Payne, prosecutors allege, paid Hlongwa as much as R3.5-million in cash, another R1.6-million to buy a house, and lavished holidays, meals and various other benefits on him. In return, they say, Hlongwa abused his position, violated his legal duties, and exercised his powers in an “illegal, dishonest, unauthorised, incomplete and biased” fashion.

Procedural failures
Although various other officials were also involved, and procedural failures by many of them are documented, prosecutors focused much of their attention on Hlongwa, saying he appears to have influenced or misled others to flout rules.

Likewise, although many other companies and individuals were involved beyond Payne and his company 3P – a major contractor to the Gauteng health department – prosecutors believe he was the major beneficiary of profits made through corruption.

Between 2006 and 2009, 3P, a project management consultancy, held contracts, ultimately worth hundreds of millions of rands in themselves, that put it in charge of a large chunk of the Gauteng health department’s budget.

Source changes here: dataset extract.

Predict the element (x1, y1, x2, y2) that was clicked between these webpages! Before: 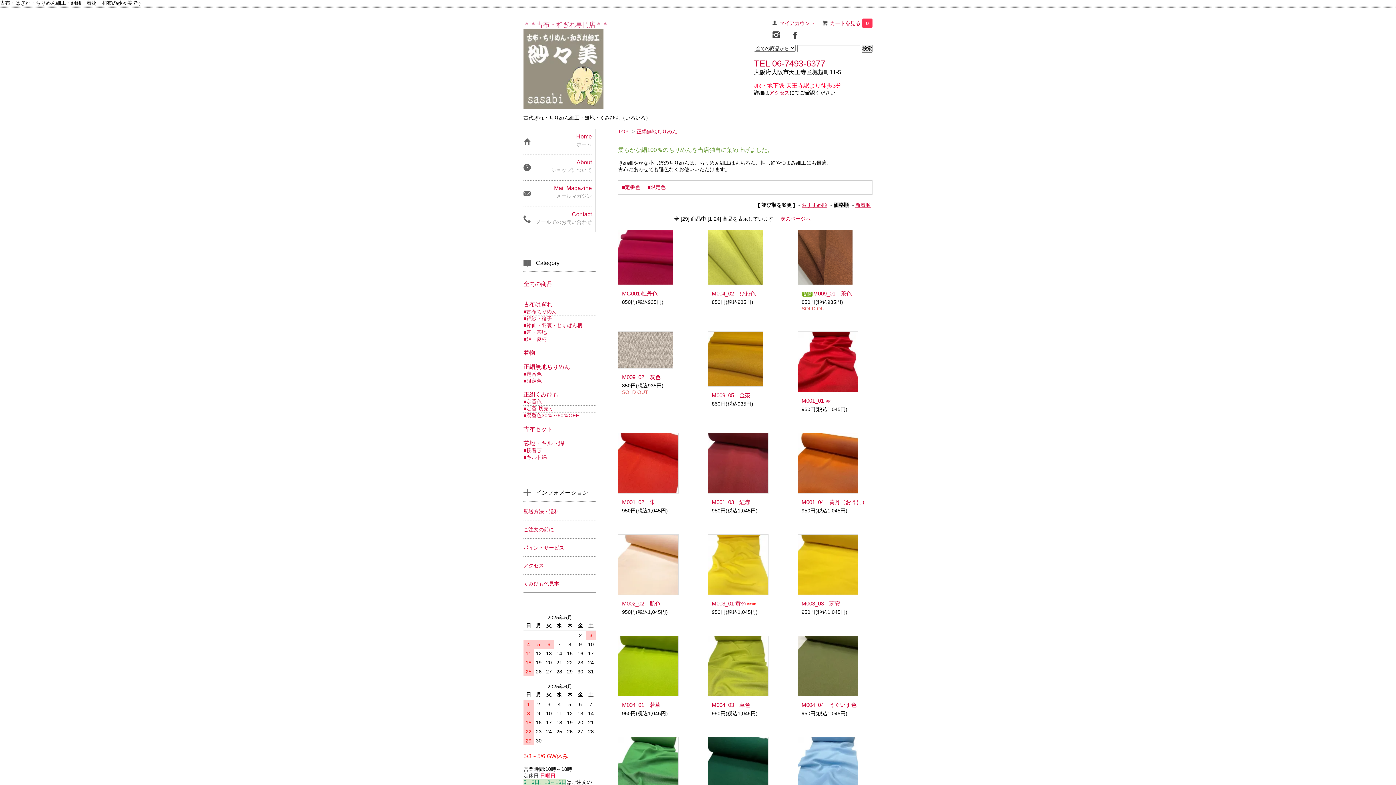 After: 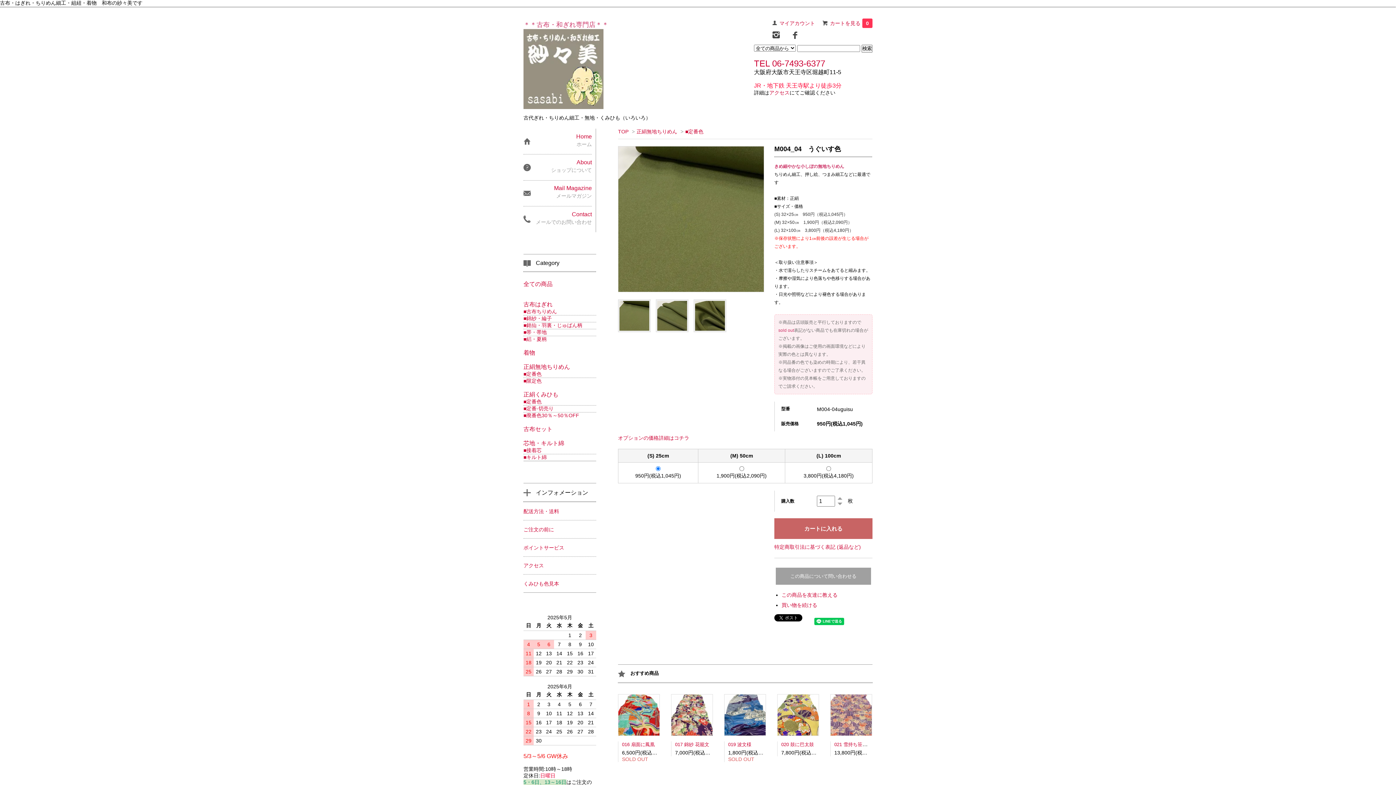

The company seconded an employee to act as the chief financial officer for the department, investigators say, and took a commission of 5% of all the public money it spent, including the salary of the acting chief financial officer. It directed contracts to family and friends, overbilled, bought non-medical equipment that was not needed and services that were never delivered.

The NPA on Thursday said criminal charges against involved individuals are in the pipeline, but did not provide details. It confirmed that charges will be pressed against Hlongwa, and said it would seek the extradition of Payne if he is, in fact, no longer in the country.